┌──

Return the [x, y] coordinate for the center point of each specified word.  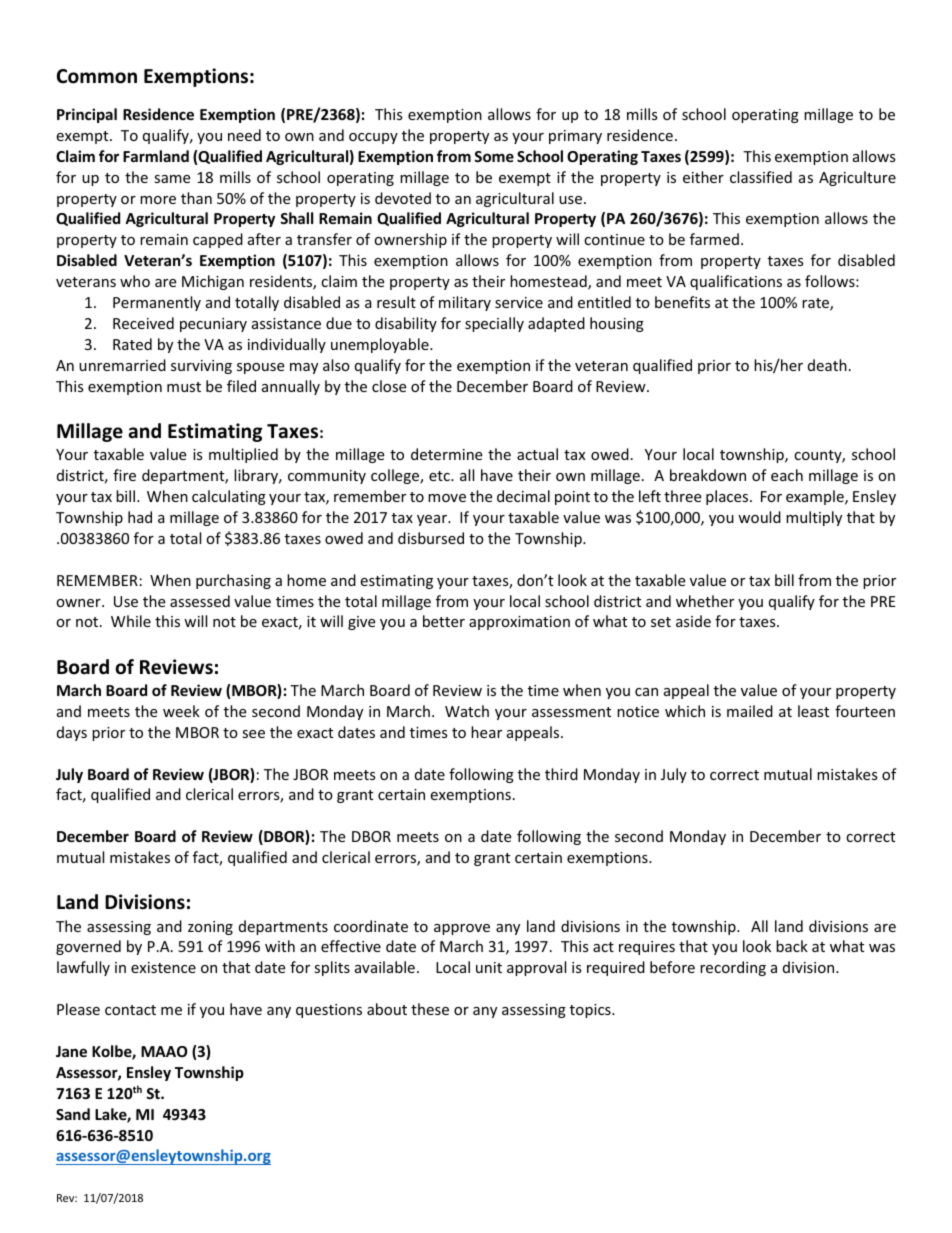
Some [494, 156]
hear [486, 732]
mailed [750, 711]
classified [761, 177]
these [430, 1009]
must [184, 387]
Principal [87, 115]
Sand [73, 1114]
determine [446, 454]
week [181, 711]
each [787, 475]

└──

→ EXERCISE DIRECTIONS:
Return every line of the records above verbatim, leaving out the pictures.

→ SOLVED PROBLEM:
Return the [x, y] coordinate for the center point of each specified word.  
Some [494, 156]
hear [486, 732]
mailed [750, 711]
classified [761, 177]
these [430, 1009]
must [184, 387]
Principal [87, 115]
Sand [73, 1114]
determine [446, 454]
week [181, 711]
each [787, 475]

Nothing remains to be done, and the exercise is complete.